INSTRUCCIONES:
Cambia "column header" por "column heading" en todos los datos y reprodúcelos sin ninguna otra modificación.

DATOS DE TRABAJO:
● ● ● ● ●

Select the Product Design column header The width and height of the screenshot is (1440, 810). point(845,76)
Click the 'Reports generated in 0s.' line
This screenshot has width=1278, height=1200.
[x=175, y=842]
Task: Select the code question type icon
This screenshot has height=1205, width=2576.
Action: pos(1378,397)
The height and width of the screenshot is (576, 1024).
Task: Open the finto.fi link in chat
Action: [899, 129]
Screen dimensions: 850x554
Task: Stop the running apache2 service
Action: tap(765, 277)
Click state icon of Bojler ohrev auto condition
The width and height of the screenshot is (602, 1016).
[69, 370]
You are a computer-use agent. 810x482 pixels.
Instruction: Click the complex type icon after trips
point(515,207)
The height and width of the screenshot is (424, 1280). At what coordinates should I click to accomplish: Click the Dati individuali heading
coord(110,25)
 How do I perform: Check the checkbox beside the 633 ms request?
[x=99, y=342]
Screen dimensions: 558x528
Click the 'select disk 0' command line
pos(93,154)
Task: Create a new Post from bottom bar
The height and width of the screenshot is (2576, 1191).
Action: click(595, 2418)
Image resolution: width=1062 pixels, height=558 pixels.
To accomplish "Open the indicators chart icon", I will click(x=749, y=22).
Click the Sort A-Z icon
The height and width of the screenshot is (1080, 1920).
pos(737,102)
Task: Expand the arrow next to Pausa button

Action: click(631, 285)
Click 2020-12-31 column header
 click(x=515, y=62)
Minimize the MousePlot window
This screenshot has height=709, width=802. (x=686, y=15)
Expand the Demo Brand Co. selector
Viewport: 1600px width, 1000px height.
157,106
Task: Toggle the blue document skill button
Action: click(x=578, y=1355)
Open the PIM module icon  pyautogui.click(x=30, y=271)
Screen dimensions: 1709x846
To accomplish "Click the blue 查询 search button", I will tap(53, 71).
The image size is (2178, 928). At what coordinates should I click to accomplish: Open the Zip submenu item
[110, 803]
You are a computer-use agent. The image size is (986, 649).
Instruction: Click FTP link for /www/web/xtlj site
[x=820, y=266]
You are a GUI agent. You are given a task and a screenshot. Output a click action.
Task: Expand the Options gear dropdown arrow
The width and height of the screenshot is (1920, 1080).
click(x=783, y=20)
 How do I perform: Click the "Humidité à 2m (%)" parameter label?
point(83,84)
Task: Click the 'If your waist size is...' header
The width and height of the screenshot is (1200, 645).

● ● ● ● ●

RESULTADO:
Select the Product Design column heading The width and height of the screenshot is (1440, 810). point(845,76)
Click the 'Reports generated in 0s.' line
This screenshot has width=1278, height=1200.
[x=175, y=842]
Task: Select the code question type icon
This screenshot has height=1205, width=2576.
Action: pos(1378,397)
The height and width of the screenshot is (576, 1024).
Task: Open the finto.fi link in chat
Action: [899, 129]
Screen dimensions: 850x554
Task: Stop the running apache2 service
Action: tap(765, 277)
Click state icon of Bojler ohrev auto condition
The width and height of the screenshot is (602, 1016).
[69, 370]
You are a computer-use agent. 810x482 pixels.
Instruction: Click the complex type icon after trips
point(515,207)
The height and width of the screenshot is (424, 1280). At what coordinates should I click to accomplish: Click the Dati individuali heading
coord(110,25)
 How do I perform: Check the checkbox beside the 633 ms request?
[x=99, y=342]
Screen dimensions: 558x528
Click the 'select disk 0' command line
pos(93,154)
Task: Create a new Post from bottom bar
The height and width of the screenshot is (2576, 1191).
Action: click(595, 2418)
Image resolution: width=1062 pixels, height=558 pixels.
To accomplish "Open the indicators chart icon", I will click(x=749, y=22).
Click the Sort A-Z icon
The height and width of the screenshot is (1080, 1920).
pos(737,102)
Task: Expand the arrow next to Pausa button

Action: click(631, 285)
Click 2020-12-31 column heading
 click(x=515, y=62)
Minimize the MousePlot window
This screenshot has height=709, width=802. (x=686, y=15)
Expand the Demo Brand Co. selector
Viewport: 1600px width, 1000px height.
157,106
Task: Toggle the blue document skill button
Action: click(x=578, y=1355)
Open the PIM module icon  pyautogui.click(x=30, y=271)
Screen dimensions: 1709x846
To accomplish "Click the blue 查询 search button", I will tap(53, 71).
The image size is (2178, 928). At what coordinates should I click to accomplish: Open the Zip submenu item
[110, 803]
You are a computer-use agent. The image size is (986, 649).
Instruction: Click FTP link for /www/web/xtlj site
[x=820, y=266]
You are a GUI agent. You are given a task and a screenshot. Output a click action.
Task: Expand the Options gear dropdown arrow
The width and height of the screenshot is (1920, 1080).
click(x=783, y=20)
 How do I perform: Click the "Humidité à 2m (%)" parameter label?
point(83,84)
Task: Click the 'If your waist size is...' header
The width and height of the screenshot is (1200, 645).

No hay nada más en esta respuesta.